__What is expected__. The records sit below. Return every line in them that holds the word "computer".

##########

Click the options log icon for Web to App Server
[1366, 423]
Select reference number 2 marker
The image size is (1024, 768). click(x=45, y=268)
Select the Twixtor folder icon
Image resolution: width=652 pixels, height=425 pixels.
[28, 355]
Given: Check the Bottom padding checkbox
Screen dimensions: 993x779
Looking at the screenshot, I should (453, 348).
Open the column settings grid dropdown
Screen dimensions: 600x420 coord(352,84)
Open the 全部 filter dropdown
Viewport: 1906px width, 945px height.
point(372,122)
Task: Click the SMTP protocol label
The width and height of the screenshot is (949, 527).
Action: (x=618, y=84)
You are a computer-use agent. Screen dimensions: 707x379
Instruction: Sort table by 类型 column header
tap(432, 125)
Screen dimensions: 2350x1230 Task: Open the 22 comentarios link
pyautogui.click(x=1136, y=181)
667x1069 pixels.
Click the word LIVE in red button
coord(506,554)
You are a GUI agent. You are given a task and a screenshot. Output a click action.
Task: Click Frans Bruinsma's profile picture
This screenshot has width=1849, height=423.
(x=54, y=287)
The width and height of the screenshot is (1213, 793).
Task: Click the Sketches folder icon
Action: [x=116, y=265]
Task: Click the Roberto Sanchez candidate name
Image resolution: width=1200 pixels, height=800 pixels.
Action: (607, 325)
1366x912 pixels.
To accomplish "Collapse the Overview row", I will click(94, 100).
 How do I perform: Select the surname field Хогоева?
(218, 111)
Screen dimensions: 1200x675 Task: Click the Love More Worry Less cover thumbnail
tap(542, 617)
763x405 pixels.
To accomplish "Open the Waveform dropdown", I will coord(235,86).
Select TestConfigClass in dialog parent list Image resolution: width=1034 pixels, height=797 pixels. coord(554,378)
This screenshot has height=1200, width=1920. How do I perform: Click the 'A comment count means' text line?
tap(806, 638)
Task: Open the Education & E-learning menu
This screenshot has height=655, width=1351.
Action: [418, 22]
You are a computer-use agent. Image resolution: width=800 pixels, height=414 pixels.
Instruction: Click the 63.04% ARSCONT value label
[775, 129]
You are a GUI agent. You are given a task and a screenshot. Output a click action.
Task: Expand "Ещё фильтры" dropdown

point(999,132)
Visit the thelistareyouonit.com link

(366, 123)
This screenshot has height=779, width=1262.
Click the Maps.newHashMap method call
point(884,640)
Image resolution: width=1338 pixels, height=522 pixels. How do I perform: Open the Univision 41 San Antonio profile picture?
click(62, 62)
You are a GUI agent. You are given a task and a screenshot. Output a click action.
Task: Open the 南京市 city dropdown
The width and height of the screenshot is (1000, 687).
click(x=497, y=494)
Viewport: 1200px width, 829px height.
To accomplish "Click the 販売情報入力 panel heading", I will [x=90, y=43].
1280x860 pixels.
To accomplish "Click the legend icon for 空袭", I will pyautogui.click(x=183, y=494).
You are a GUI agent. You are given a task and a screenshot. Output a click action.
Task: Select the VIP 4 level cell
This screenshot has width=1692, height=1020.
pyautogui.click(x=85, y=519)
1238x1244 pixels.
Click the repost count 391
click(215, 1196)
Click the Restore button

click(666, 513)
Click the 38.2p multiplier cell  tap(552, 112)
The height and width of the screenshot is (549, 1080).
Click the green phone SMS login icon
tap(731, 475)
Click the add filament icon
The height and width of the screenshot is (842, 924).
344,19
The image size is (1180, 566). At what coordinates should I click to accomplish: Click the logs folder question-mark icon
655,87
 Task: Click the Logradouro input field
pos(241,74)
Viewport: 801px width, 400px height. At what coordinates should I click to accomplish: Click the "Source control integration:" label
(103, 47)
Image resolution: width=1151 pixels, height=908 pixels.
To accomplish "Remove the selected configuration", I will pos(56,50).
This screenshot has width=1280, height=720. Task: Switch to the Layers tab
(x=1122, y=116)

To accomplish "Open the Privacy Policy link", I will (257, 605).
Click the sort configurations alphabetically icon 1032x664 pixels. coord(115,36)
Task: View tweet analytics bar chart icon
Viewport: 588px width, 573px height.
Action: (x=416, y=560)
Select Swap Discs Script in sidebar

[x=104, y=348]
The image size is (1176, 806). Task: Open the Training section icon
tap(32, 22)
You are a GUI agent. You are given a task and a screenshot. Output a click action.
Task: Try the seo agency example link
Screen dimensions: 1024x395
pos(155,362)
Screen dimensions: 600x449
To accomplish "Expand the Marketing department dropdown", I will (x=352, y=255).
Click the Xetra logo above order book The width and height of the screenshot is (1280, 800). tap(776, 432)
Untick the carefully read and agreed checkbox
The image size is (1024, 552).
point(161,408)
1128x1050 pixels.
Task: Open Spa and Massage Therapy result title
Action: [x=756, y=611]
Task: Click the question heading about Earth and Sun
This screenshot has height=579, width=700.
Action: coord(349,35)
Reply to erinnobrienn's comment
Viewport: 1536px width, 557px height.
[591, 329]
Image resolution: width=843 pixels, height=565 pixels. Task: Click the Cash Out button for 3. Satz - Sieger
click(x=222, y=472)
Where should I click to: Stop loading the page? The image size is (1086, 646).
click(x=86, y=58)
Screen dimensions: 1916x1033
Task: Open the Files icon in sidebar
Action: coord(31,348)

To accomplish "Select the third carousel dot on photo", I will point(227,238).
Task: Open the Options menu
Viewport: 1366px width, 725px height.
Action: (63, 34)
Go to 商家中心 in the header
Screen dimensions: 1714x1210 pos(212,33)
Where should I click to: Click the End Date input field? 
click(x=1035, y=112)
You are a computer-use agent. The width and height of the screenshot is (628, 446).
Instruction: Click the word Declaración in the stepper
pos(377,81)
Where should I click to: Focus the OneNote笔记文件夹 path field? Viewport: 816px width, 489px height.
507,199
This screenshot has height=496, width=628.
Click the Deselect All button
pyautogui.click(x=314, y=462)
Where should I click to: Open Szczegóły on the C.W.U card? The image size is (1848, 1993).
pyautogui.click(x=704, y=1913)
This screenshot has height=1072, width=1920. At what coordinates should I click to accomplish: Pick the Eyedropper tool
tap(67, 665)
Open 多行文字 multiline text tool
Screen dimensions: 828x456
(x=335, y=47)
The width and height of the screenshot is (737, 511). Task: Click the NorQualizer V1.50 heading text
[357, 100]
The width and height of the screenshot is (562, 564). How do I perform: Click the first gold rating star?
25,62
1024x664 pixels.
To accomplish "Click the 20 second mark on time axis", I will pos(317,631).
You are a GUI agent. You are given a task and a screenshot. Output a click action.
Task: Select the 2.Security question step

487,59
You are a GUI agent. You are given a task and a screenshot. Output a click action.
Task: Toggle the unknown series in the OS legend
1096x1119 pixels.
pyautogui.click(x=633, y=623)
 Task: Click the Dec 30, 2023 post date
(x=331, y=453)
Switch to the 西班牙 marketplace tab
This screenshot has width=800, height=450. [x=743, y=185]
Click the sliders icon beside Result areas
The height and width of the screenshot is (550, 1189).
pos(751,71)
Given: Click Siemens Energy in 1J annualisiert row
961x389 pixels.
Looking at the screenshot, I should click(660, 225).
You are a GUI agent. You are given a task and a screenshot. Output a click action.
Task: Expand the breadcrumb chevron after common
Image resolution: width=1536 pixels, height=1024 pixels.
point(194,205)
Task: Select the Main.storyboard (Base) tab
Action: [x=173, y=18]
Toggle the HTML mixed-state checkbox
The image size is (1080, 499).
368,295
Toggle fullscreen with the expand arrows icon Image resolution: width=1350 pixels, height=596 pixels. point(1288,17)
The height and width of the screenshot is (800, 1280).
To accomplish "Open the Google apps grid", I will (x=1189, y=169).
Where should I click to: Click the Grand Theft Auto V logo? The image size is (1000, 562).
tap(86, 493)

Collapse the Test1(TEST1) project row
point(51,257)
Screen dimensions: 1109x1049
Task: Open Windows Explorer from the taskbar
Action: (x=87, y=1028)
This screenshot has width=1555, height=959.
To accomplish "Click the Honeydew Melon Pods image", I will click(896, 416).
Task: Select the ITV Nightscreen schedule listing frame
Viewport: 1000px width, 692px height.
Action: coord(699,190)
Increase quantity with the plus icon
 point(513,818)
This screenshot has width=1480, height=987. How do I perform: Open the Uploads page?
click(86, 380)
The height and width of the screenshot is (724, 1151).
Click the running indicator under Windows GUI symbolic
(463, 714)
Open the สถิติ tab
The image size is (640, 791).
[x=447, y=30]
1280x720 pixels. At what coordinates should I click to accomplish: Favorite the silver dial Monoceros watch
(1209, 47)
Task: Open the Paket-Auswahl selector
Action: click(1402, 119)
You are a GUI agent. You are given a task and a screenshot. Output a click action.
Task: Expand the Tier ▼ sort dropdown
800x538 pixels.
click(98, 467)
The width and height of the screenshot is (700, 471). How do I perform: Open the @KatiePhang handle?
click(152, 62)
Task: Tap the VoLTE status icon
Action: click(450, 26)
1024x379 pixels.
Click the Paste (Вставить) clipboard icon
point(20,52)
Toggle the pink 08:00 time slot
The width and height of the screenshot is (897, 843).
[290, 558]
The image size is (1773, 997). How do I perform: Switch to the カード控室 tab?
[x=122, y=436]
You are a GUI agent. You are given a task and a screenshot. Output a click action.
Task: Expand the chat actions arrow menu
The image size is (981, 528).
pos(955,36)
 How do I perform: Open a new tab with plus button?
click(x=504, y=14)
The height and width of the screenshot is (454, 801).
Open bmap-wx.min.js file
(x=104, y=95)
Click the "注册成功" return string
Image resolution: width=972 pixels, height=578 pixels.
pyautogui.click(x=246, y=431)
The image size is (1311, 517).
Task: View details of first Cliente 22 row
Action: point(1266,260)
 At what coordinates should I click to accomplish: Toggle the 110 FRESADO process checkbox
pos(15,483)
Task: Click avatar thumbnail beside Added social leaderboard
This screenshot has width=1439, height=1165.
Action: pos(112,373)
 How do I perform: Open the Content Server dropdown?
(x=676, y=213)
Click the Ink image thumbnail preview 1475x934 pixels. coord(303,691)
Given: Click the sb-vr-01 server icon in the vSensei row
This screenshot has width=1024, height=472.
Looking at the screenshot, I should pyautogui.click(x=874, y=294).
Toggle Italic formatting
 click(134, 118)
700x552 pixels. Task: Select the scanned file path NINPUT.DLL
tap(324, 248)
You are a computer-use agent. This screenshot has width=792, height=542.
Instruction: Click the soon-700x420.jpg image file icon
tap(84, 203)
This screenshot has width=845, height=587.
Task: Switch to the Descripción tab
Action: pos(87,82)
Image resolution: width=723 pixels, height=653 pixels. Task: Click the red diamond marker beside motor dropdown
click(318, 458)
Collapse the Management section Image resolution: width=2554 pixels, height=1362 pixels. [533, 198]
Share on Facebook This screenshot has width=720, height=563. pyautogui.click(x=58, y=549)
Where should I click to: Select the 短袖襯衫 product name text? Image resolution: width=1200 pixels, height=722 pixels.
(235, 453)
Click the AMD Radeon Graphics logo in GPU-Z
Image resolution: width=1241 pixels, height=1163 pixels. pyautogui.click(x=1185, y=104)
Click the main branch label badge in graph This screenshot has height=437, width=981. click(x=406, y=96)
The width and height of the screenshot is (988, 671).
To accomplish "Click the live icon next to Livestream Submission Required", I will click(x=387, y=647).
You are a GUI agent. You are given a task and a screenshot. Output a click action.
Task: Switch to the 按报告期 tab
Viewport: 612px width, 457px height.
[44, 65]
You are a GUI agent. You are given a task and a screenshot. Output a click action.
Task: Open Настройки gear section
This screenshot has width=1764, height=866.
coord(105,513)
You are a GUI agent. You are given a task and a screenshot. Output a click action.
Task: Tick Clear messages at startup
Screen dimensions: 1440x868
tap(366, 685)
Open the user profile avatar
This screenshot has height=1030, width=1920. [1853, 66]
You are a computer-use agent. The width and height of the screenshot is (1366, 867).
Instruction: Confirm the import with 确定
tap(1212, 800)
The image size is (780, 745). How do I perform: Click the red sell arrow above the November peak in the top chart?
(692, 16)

##########

__Response__.
You are a computer-use agent. Screen dimensions: 707x379
You are a computer-use agent. Image resolution: width=800 pixels, height=414 pixels.
You are a computer-use agent. The width and height of the screenshot is (628, 446).
You are a computer-use agent. This screenshot has width=792, height=542.
You are a computer-use agent. The width and height of the screenshot is (1366, 867).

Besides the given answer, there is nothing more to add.